Banville, A. C.; Laumont, C. M.; Singh, K.; Gladwin, B.; Dedora, J.; Mitchell, L.; Wang, J.; Miranda, A.; Mateyko, B.; Chavez, E. A.; Negri, G. L.; Cheng, S. W. G.; Smazynski, J.; Milne, K.; Wright, K.; Lampard, M.; Gierc, N.; Hamilton, P. T.; Spencer, S. E.; Kalaria, S.; Oostenbroek, T.; Negrea Puskas, V.; Steidl, C.; Morin, G. B.; Nathoo, F.; Nelson, B. H.

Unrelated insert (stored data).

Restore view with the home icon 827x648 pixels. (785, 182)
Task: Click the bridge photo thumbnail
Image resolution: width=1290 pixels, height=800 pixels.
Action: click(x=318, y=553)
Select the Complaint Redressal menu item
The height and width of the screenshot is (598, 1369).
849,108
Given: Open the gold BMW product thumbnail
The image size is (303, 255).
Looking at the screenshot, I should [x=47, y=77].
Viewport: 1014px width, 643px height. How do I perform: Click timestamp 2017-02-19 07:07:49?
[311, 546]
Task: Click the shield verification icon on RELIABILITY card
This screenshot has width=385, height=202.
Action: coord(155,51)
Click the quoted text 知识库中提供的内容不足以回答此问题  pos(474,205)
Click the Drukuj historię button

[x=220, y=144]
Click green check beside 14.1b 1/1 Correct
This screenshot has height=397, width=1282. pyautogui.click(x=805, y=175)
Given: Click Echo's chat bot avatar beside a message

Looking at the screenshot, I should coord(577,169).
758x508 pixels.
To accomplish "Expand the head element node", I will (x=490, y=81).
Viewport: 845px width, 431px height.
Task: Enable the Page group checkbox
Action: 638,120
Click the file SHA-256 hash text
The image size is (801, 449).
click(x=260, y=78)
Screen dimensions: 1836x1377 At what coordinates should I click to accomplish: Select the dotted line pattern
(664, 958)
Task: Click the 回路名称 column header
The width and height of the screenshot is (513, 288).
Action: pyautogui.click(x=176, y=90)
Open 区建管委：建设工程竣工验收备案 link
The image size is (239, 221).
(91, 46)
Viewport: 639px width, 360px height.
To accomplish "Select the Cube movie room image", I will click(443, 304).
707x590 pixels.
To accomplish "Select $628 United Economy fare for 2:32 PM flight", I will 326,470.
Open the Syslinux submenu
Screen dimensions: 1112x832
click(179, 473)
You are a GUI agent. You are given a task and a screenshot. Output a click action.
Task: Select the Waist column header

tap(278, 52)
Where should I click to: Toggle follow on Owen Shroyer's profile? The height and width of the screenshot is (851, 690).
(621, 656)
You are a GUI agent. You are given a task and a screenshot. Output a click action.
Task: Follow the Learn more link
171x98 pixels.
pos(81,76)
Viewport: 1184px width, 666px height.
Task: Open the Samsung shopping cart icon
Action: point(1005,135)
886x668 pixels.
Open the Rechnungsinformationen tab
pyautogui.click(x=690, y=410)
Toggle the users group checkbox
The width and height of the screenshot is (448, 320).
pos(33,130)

Tumor-infiltrating B cells (TIL-Bs) are strongly associated with patient survival; however, the underlying mechanisms are poorly understood. Using integrated single-cell and spatial biology approaches, we defined at clonal resolution the molecular phenotypes, tumor reactivity patterns, and microenvironmental locations of TIL-Bs in high-grade serous ovarian cancer (HGSC). Prognostic benefit was associated with a TIL-B-rich tumor microenvironment with marked infiltration of malignant epithelium by plasma cells (PCs). PCs spanned five molecular phenotypes; exhibited high rates of somatic hypermutation and clonal expansion; and expressed predominantly IgG1 antibodies recognizing broadly expressed nuclear, cytoplasmic, and cell surface self-antigens. Many PC-derived antibodies were polyreactive. Self- and poly-reactive TIL-Bs penetrated tumor epithelium and stroma and expressed interferon-stimulated genes, indicating strong in situ activation. The self- and poly-reactive nature of TIL-B responses, reminiscent of autoimmune disease, may provide a means for the immune system to combat tumor heterogeneity and could potentially be harnessed for more effective immunotherapy.